--- Provided data Enclosed Below ---
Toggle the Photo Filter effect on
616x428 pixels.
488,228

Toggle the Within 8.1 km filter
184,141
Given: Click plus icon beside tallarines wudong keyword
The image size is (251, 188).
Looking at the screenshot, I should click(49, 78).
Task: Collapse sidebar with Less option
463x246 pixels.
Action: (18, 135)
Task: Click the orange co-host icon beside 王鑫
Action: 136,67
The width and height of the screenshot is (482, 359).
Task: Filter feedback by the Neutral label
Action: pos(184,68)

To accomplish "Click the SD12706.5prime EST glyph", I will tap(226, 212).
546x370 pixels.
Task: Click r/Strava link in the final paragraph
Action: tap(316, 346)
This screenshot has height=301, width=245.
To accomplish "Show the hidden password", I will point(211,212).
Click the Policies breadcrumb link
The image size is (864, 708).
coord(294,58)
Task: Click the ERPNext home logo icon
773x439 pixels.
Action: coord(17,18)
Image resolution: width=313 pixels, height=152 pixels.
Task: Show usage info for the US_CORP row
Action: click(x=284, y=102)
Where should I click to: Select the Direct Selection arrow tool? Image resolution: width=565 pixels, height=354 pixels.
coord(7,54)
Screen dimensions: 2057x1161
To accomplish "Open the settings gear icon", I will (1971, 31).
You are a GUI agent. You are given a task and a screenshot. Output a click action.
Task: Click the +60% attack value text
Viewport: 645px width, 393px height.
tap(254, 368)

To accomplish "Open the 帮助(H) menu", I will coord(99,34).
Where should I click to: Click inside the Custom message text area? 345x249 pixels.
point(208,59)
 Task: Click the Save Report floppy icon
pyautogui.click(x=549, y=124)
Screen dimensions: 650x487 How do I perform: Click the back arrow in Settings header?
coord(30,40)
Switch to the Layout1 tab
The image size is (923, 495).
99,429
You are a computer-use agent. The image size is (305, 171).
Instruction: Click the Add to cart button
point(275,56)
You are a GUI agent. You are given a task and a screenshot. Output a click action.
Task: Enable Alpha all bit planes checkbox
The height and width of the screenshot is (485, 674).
--- End of Enclosed Provided data ---
**Aim of the task:**
What you give back must match the records word for word.

**Answer space:**
Toggle the Photo Filter effect on
616x428 pixels.
488,228

Toggle the Within 8.1 km filter
184,141
Given: Click plus icon beside tallarines wudong keyword
The image size is (251, 188).
Looking at the screenshot, I should click(49, 78).
Task: Collapse sidebar with Less option
463x246 pixels.
Action: (18, 135)
Task: Click the orange co-host icon beside 王鑫
Action: 136,67
The width and height of the screenshot is (482, 359).
Task: Filter feedback by the Neutral label
Action: pos(184,68)

To accomplish "Click the SD12706.5prime EST glyph", I will tap(226, 212).
546x370 pixels.
Task: Click r/Strava link in the final paragraph
Action: tap(316, 346)
This screenshot has height=301, width=245.
To accomplish "Show the hidden password", I will point(211,212).
Click the Policies breadcrumb link
The image size is (864, 708).
coord(294,58)
Task: Click the ERPNext home logo icon
773x439 pixels.
Action: coord(17,18)
Image resolution: width=313 pixels, height=152 pixels.
Task: Show usage info for the US_CORP row
Action: click(x=284, y=102)
Where should I click to: Select the Direct Selection arrow tool? Image resolution: width=565 pixels, height=354 pixels.
coord(7,54)
Screen dimensions: 2057x1161
To accomplish "Open the settings gear icon", I will (1971, 31).
You are a GUI agent. You are given a task and a screenshot. Output a click action.
Task: Click the +60% attack value text
Viewport: 645px width, 393px height.
tap(254, 368)

To accomplish "Open the 帮助(H) menu", I will coord(99,34).
Where should I click to: Click inside the Custom message text area? 345x249 pixels.
point(208,59)
 Task: Click the Save Report floppy icon
pyautogui.click(x=549, y=124)
Screen dimensions: 650x487 How do I perform: Click the back arrow in Settings header?
coord(30,40)
Switch to the Layout1 tab
The image size is (923, 495).
99,429
You are a computer-use agent. The image size is (305, 171).
Instruction: Click the Add to cart button
point(275,56)
You are a GUI agent. You are given a task and a screenshot. Output a click action.
Task: Enable Alpha all bit planes checkbox
The height and width of the screenshot is (485, 674).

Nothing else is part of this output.